Matching IDs across files

Matching IDs across files

Recently I was given two files, A and B. The goal was to produce a third file C that has all lines from B that have matching IDs in A.

FileA.txt

0009
0007
0017
0020
0018

FileB.txt

0007|Some other data
0014|other data
0018|other data
0005|Some other other data
0017|Some other dataother data
0014|Some other data
0020|Some other data|175|other data
0005|other data
0007|Some other data

The desired output, FileC.txt:

0007|Some other data 
0018|other data
0017|Some other dataother data
0020|Some other data|175|other data
0007|Some other data

I thought of two ways to tackle this.

Option 1: Use grep

Windows bash, Nix, and OSX all have a command line grep utility. Grep with the -f option takes a file and applied it as patterns to extract a second file. Each line becomes a match which is what we need.

Open a command prompt and run:

 grep -f FileA.txt FileB.txt> FileC.txt

The statement above will use each line of FileA.txt as a Regular Expression on FileB.txt. If the line matches, it will be extracted to FileC.txt

A small bug

If there was a line in File B that contained the following:

0000|Some other data 0020 other data

The line above would also match. This occurs because we aren’t telling grep that the patterns in FileA.txt necessarily need to match at the beginning of the line.

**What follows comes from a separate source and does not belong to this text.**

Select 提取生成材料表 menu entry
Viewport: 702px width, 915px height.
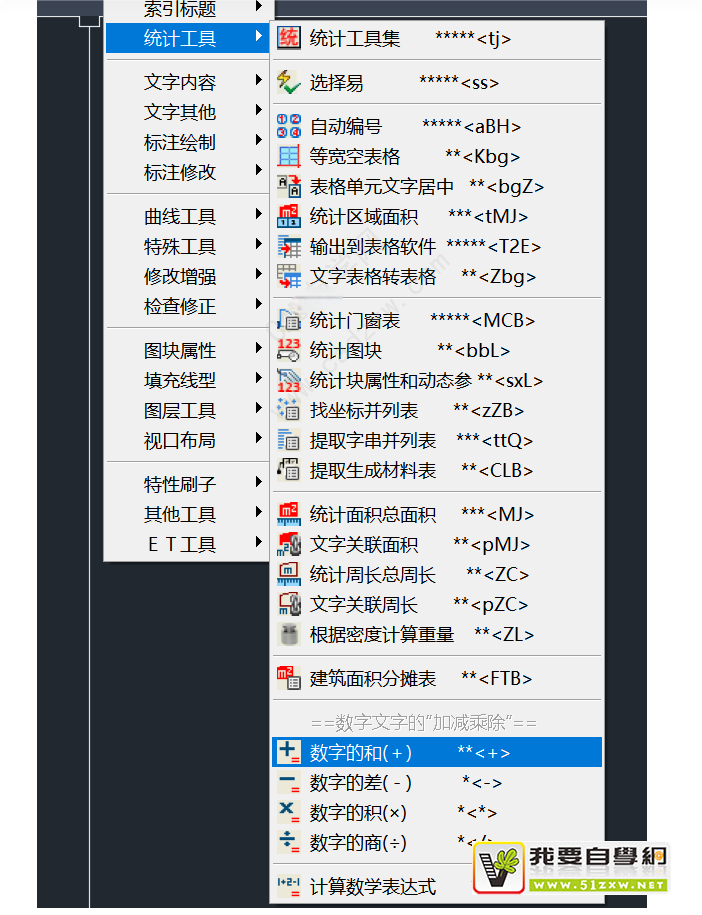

I modified FileA.txt so each ID has a carrot (the hat) ^ symbol. This symbol requires that a match be at the start of the line

FileA.txt

^0009
^0007
^0017
^0020
^0018

Now I have the correct output again.

Another bug

Consider this line:

00075022|other data

This is not an ID in my set, but it will match because it begins with 0007 which is in the set. Grep needs to be told only to find matches of “words”. There is a switch for this (-w)

 grep -w -f FileA.txt FileB.txt> FileC.txt

Now the output is correct again.

Option 2: Use Sublime

If the command line gives you pause, another way to solve this is to use a text editor like Sublime Text. Similar to grep, Sublime Text can select and search by regular expressions. One thing I liked about this approach is it is visible - I could see the selected lines. I could also further manipulate the lines in Sublime after getting them using its multi-cursor feature.

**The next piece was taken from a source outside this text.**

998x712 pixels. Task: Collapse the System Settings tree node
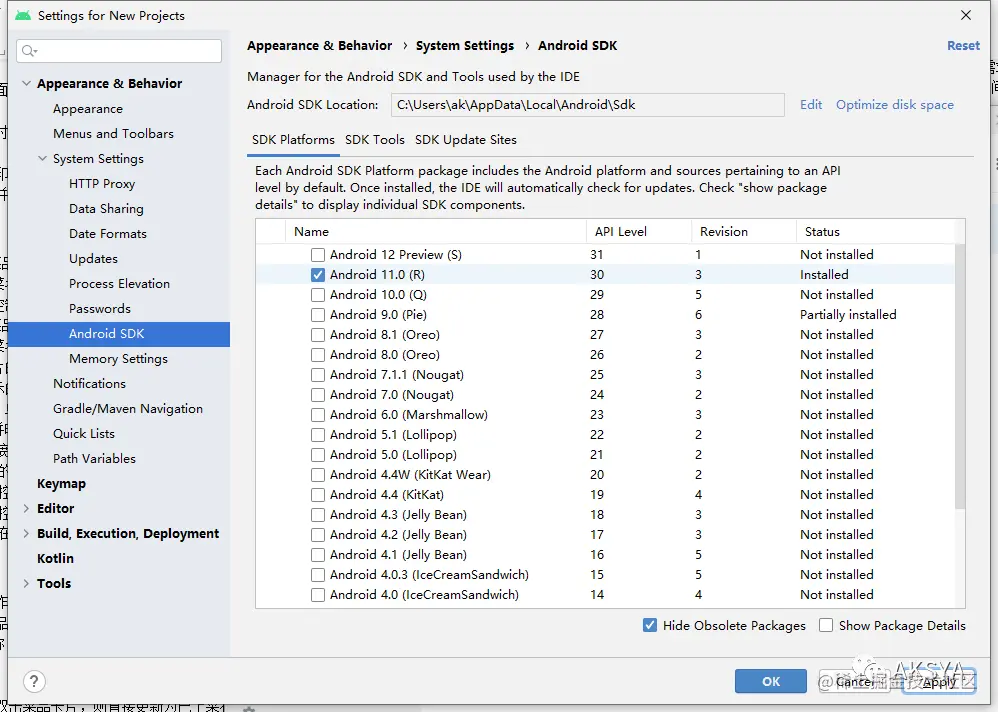[43, 158]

I needed an expression that matched if any ID matched. Regular Expression supports an “or” syntax:

^(cat|dog|mouse).*

This expression will match rows that begin with the words cat, dog or mouse. Great, but I needed an expression that includes all IDs from a file.

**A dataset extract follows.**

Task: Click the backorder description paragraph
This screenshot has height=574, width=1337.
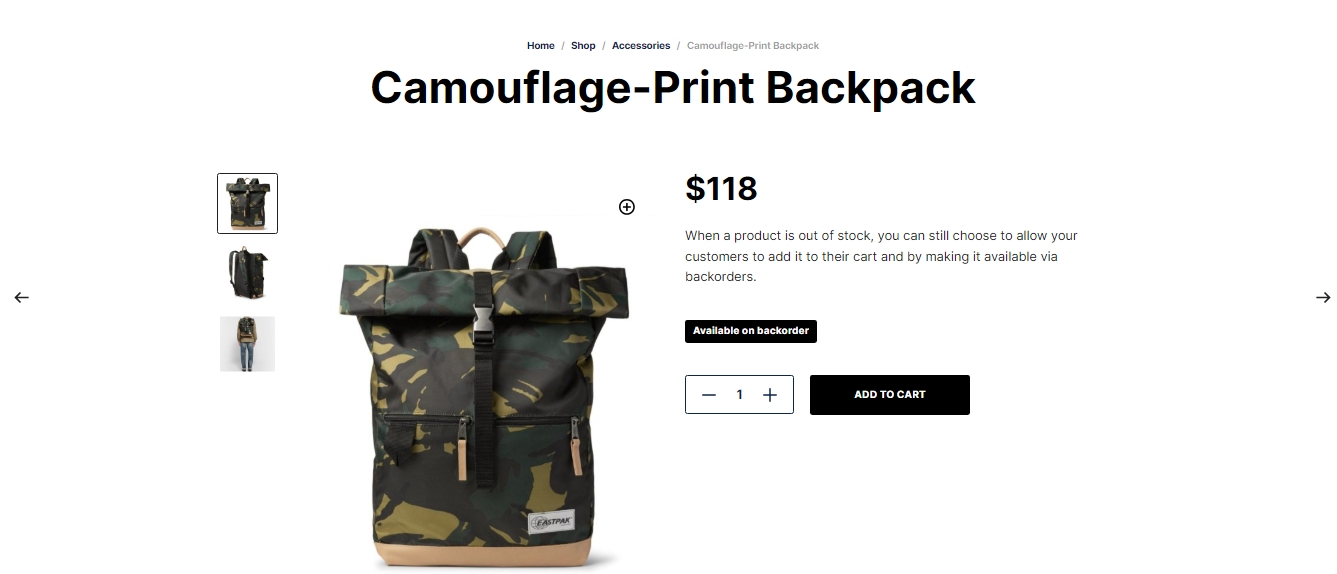Action: click(881, 256)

The line splitting and multi-cursor feature of Sublime makes it easy to manipulate structured text data like a list of IDs. Here is what I did:

sublime options part 1
  1. Select All CTRL + A
  2. Split One cursor per line CTRL+ SHIFT + L
  3. Deselect and move to the start of the line LEFT ARROW
  4. Delete the line separator and place all data on one line BACKSPACE
  5. Type | to put a bar between each item that we need for the RegEx

CTRL+SHIFT+L is the secret sauce that splits the selection into separate cursors per line.

Once I had the IDs on one line and separated by the bar symbol, I encircled with parenthesis and added the line start ^ symbol (Assuming the IDs you want to match are at the start of the line) and the wild card and end of line symbol. This selects the entire line instead of just the beginning of the line.

^(0020|0017|0020|0005|0007)

I then pasted the express into sublime and made sure RegEx and find whole word were selected. I then clicked find all.

Sublime Options

With these items selected I again used the multi-cursor features of sublime to select all of the lines I wanted and placed them in a new file.

sublime options part 2